• What this task involves: Reproduce the following rows word for word, leaving out the pictures.

-- begin Provided records --

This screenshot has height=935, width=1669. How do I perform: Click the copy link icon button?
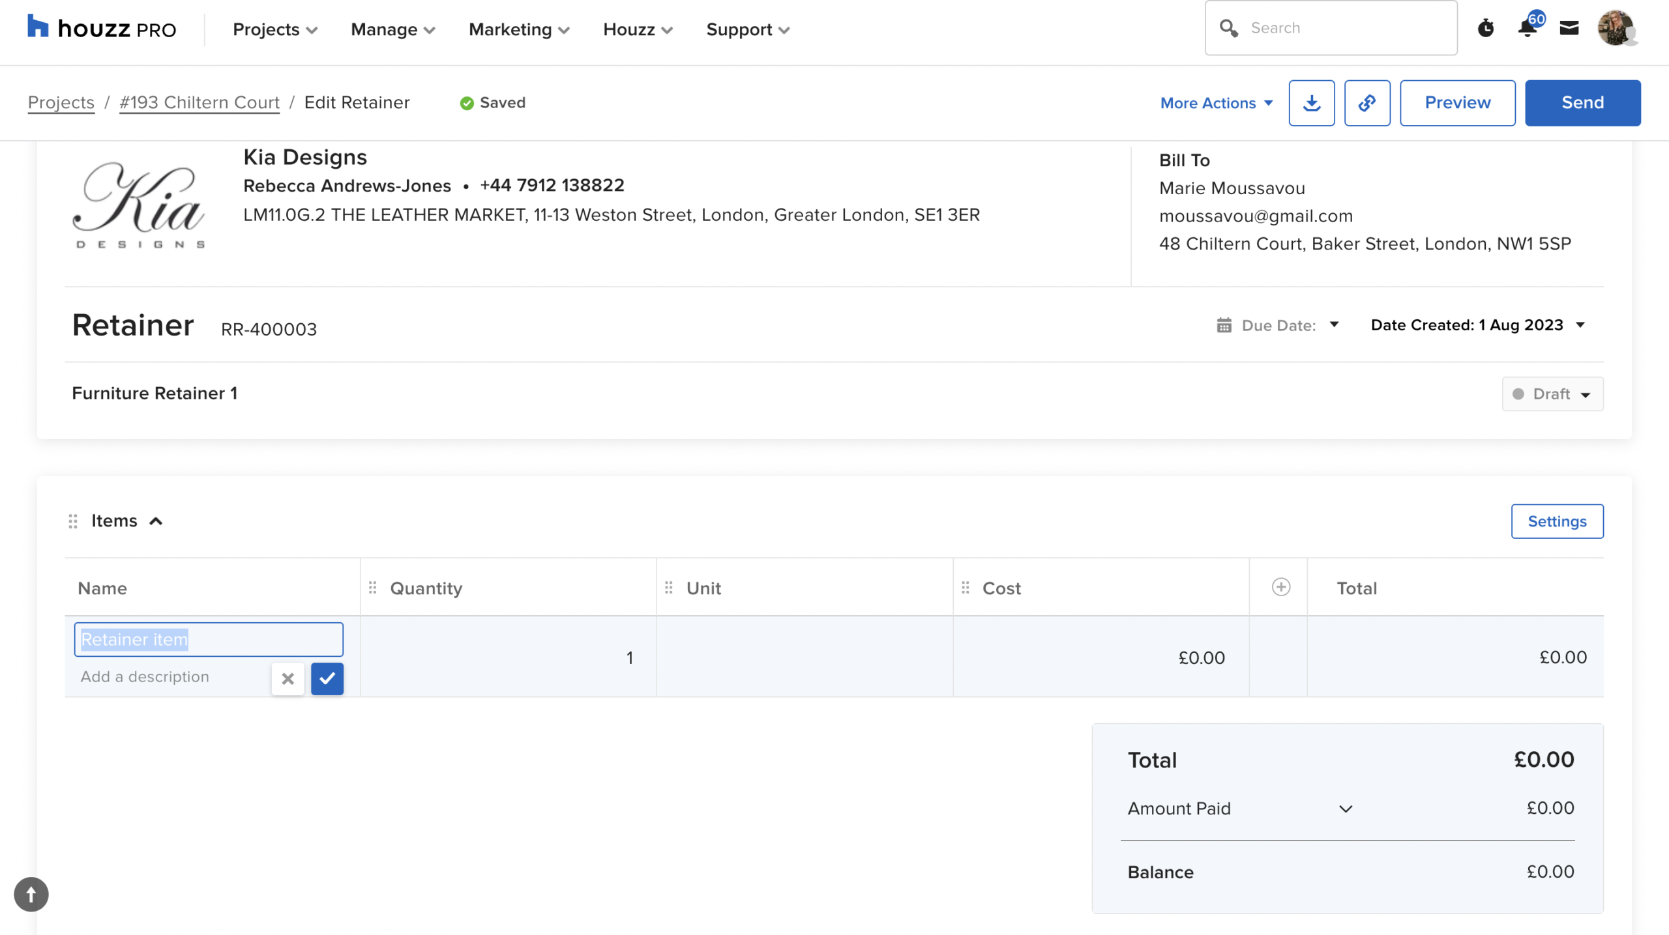[x=1366, y=103]
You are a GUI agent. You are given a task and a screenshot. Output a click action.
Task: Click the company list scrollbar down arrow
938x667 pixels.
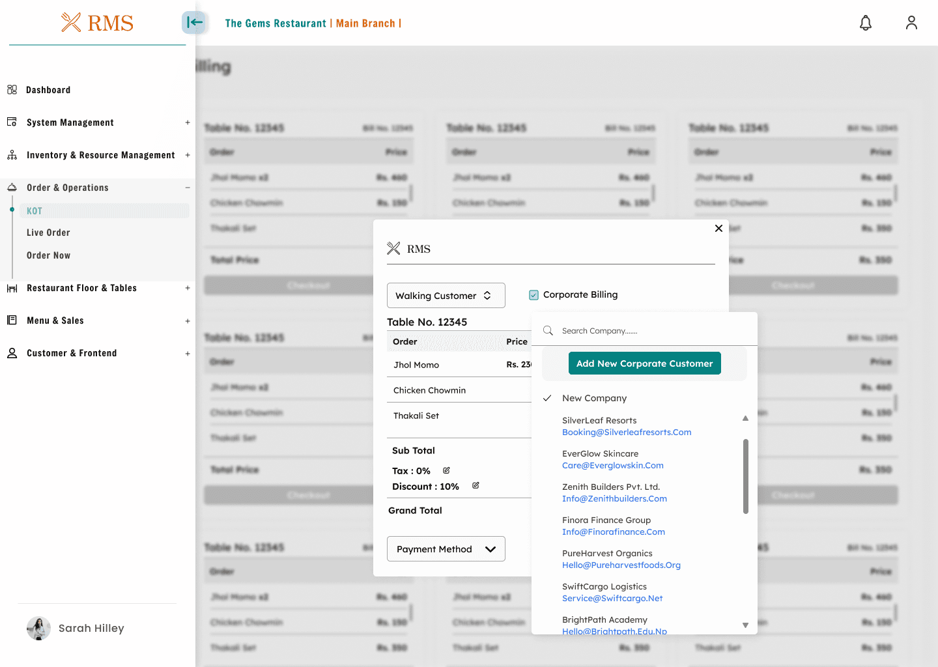(x=745, y=625)
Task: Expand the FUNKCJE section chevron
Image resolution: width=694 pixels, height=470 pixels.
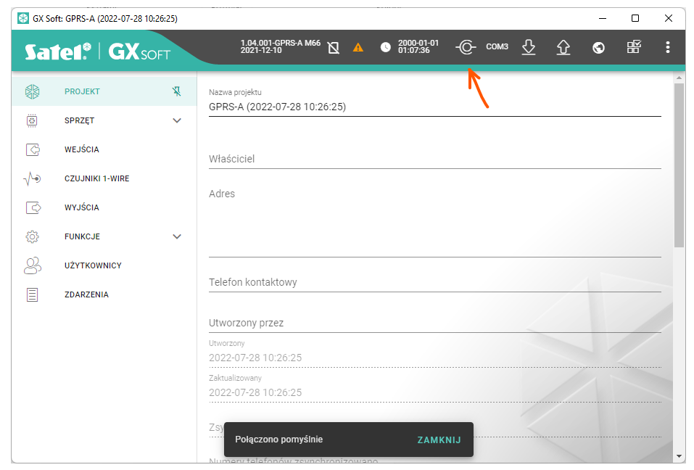Action: coord(177,236)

-- end Provided records --

• Response to the exercise:
This screenshot has height=935, width=1669. How do I perform: Click the copy link icon button?
[x=1366, y=103]
You are a GUI agent. You are given a task and a screenshot. Output a click action.
Task: Click the company list scrollbar down arrow
938x667 pixels.
(x=745, y=625)
Task: Expand the FUNKCJE section chevron
Image resolution: width=694 pixels, height=470 pixels.
Action: coord(177,236)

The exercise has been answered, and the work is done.